In this article, I’m going to introduce you to an important new offering from Metricly to improve monitoring of your applications and services, allow you to manage your environment better, and automate your monitoring strategies.
We’ll investigate what checks are, how to enable them, and then we’ll create a custom check and add it to a service. Finally, using that check and the data gathered from it, we’ll create an automated alert and notification for cases when the check fails.
What Are System Checks and Why Do I Need Them? When we think of monitoring, the first case that comes to mind might be failures within a service due to an error emanating from within the service, or without. But just as errors can indicate a problem, a lack of issues reported doesn’t always mean everything is functioning as expected.
A system check is a periodic check-in from your application to your Metricly account to ensure that the service is operating as expected, that resources are still reachable, or that other conditions required for efficient operation exist.
Metricly offers three checks already configured in the agent—one which is enabled by default, and two which are included, but not active. The Heartbeat is a check which is enabled by default, and is an excellent example of a system check. Periodically, the agent will send a small request to the Metricly API.
This check, or Heartbeat, validates that the device is operational and connected, and allows Metricly to confirm that the device is active and responding. We’ll investigate what data a check contains once we’ve configured our environment to use it.
Setting Up Your Environment to Use Checks Before you can create custom checks for your applications, you’ll need a Metricly account. (If you don’t already have an account, sign up for a 21-day free trial.)

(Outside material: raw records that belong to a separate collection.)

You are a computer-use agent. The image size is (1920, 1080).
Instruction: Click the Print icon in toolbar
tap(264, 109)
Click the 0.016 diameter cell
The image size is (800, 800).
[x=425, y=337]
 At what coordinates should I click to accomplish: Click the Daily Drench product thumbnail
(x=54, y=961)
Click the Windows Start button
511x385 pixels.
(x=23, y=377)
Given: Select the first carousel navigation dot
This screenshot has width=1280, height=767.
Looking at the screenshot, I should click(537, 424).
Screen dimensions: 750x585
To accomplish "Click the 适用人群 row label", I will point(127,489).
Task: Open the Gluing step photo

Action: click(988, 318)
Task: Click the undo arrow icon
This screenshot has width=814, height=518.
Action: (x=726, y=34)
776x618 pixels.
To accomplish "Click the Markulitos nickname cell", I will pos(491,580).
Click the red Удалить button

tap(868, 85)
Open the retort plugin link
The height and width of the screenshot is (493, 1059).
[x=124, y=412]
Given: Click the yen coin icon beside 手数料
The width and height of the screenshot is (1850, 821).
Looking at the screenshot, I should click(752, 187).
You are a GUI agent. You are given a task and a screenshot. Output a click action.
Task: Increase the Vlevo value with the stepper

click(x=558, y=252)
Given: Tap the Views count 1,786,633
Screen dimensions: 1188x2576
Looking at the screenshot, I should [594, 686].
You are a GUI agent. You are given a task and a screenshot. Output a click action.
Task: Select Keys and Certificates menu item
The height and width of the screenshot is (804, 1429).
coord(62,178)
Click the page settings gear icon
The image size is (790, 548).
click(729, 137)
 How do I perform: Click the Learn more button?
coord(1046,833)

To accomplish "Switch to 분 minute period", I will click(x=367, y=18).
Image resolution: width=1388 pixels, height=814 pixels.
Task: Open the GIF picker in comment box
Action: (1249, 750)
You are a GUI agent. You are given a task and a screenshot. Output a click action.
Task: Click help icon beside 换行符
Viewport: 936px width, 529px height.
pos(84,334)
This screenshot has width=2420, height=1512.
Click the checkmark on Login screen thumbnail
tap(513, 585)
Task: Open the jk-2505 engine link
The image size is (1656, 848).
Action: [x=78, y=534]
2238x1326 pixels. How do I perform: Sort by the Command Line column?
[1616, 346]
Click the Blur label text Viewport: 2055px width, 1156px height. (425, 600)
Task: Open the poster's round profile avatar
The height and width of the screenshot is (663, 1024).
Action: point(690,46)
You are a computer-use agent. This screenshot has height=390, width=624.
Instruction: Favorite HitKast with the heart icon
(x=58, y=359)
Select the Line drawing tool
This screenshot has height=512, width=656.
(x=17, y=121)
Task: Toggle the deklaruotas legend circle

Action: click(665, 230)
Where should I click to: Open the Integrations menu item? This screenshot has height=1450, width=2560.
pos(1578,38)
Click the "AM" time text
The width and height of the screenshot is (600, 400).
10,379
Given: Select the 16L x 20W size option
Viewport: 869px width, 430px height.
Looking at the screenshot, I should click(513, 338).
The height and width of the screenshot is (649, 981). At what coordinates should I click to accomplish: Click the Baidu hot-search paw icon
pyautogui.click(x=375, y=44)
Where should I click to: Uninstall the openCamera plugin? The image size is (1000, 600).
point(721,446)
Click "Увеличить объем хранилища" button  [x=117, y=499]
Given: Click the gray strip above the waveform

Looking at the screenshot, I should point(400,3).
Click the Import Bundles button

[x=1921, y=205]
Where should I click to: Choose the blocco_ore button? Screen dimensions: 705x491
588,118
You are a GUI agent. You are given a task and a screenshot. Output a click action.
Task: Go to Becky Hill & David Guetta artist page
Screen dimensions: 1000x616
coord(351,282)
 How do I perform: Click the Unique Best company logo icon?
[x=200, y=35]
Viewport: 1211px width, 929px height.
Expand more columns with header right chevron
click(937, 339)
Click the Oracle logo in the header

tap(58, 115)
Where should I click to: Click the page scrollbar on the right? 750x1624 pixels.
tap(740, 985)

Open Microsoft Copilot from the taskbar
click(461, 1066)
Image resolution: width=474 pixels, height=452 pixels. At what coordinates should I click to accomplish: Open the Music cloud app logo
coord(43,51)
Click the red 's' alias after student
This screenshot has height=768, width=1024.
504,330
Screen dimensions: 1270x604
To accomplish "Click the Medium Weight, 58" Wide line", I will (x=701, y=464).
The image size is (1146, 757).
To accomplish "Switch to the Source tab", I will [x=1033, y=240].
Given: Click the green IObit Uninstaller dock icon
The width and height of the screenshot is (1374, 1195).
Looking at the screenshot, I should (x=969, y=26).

For this article, I’ll be setting up a Custom Check on a basic Java web-service running on an EC2 instance in the AWS Cloud. Metricly has agents which support Linux and Windows-based devices. We’ll be using the Linux agent in this example, but the process is similar to the Windows agent. You can find out more about the Windows agent here. (Note that you can also perform custom checks without an agent by posting a check to the API using the API key; this way, there is no need to have an agent installed. We won’t use that approach today, but know that it is an option.)
Installing the Linux agent is very easy. Ensure that you have root access to your target device before you begin. Log in to your Metricly account and navigate to the Integration section of your account. Select the Linux Integration button.
The Linux Integration Image The Linux Integration
Metricly provides you with a command to execute on your target box. This command already includes a unique API key to connect your device and your Metricly account. The installation will complete in less than a minute, and both installs and initializes the agent. We’ll need the API key later when we create our custom check.
After a few minutes, metric data will begin flowing from your application to your Metricly dashboard. With the agent installed, running, and reporting data, we can now enable some checks on our device.
Anatomy of a Check Earlier I mentioned that the Metricly agent includes default checks. Let’s look at one of those checks to gain understanding into what a check consists of, and what data we’ll need to provide when building a Custom Check.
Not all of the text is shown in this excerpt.